» JOB
Please copy the entries below without changes, from the line that contains "Task: Open the Activity log sidebar item" through the line that contains "click(x=684, y=349)", including both of those lines.

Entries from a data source
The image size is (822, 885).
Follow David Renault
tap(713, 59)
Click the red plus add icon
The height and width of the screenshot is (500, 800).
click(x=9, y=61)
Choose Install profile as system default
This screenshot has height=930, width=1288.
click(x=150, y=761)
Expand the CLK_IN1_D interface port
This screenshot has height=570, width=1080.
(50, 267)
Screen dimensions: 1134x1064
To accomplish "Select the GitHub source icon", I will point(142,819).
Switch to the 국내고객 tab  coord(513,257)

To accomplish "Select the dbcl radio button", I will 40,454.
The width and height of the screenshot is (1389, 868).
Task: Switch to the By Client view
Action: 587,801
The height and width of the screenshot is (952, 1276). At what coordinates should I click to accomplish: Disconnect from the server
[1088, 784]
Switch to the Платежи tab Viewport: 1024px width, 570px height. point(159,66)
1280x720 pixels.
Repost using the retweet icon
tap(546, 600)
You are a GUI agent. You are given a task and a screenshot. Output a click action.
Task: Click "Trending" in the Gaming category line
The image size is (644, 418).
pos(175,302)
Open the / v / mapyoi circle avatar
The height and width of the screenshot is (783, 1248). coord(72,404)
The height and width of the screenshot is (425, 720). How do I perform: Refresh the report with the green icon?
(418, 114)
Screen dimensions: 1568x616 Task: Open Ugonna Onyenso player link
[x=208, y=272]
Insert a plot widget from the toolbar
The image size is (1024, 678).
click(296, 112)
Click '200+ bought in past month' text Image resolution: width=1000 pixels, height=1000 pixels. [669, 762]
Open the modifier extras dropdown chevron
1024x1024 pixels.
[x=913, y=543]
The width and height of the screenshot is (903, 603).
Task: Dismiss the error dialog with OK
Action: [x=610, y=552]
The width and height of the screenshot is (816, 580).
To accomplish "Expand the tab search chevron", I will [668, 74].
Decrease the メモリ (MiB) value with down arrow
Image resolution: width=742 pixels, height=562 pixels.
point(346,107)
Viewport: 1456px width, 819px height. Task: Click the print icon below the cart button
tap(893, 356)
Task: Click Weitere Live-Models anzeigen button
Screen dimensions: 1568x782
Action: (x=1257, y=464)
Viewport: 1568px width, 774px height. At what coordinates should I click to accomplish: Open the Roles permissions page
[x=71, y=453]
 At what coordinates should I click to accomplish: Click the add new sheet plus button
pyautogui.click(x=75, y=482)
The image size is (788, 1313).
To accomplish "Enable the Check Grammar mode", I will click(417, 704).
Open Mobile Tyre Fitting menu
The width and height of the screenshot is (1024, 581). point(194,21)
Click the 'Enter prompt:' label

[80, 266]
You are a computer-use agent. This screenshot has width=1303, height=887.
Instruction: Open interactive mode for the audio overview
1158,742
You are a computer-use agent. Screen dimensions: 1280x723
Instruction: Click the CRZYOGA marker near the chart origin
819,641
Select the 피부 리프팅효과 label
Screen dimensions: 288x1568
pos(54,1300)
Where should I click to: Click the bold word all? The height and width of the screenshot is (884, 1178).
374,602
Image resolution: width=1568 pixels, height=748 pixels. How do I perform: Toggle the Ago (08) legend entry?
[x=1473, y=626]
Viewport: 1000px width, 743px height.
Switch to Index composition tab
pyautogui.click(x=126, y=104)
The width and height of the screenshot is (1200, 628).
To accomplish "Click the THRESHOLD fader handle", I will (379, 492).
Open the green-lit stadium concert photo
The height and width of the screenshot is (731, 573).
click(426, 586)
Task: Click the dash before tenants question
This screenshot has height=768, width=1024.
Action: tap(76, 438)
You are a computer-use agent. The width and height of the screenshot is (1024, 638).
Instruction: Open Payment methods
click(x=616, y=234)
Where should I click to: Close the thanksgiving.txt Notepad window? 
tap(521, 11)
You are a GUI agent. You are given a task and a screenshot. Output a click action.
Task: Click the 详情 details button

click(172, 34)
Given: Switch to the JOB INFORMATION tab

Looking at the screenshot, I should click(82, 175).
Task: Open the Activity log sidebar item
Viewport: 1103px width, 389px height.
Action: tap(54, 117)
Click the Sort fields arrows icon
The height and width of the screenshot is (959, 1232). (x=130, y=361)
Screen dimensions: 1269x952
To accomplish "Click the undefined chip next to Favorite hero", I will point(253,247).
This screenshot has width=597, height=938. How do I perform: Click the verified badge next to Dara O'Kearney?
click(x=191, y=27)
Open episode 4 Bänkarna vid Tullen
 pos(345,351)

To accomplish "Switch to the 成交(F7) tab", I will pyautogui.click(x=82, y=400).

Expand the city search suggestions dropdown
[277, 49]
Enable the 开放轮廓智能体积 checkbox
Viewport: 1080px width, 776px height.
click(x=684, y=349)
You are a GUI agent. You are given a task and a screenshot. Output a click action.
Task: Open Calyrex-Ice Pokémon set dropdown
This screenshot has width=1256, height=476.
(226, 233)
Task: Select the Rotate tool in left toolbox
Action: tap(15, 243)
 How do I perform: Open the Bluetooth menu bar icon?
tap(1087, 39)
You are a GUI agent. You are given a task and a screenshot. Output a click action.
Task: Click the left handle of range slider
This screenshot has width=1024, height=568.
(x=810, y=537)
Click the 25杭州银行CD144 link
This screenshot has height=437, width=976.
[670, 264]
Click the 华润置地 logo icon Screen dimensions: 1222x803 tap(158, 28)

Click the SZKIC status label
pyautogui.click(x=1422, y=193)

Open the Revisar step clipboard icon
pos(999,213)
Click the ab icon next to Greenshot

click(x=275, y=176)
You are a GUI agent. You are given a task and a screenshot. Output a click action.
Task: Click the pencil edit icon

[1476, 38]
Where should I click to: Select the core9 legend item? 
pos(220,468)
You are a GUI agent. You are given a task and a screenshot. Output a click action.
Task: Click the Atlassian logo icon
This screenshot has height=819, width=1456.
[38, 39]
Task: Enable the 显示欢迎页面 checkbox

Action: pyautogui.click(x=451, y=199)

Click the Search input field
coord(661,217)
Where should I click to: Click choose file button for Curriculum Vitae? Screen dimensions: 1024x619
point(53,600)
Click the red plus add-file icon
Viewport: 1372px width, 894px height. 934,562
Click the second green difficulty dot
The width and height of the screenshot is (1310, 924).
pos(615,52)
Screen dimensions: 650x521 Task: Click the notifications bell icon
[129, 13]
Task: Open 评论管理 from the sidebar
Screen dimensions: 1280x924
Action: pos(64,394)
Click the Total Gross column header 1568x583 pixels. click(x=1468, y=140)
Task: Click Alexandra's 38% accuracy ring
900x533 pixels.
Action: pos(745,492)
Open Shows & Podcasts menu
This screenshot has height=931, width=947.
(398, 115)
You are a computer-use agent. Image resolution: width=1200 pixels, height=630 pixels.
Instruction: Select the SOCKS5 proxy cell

» FULL OUTPUT
Task: Open the Activity log sidebar item
Viewport: 1103px width, 389px height.
Action: tap(54, 117)
Click the Sort fields arrows icon
The height and width of the screenshot is (959, 1232). (x=130, y=361)
Screen dimensions: 1269x952
To accomplish "Click the undefined chip next to Favorite hero", I will point(253,247).
This screenshot has width=597, height=938. How do I perform: Click the verified badge next to Dara O'Kearney?
click(x=191, y=27)
Open episode 4 Bänkarna vid Tullen
 pos(345,351)

To accomplish "Switch to the 成交(F7) tab", I will pyautogui.click(x=82, y=400).

Expand the city search suggestions dropdown
[277, 49]
Enable the 开放轮廓智能体积 checkbox
Viewport: 1080px width, 776px height.
click(x=684, y=349)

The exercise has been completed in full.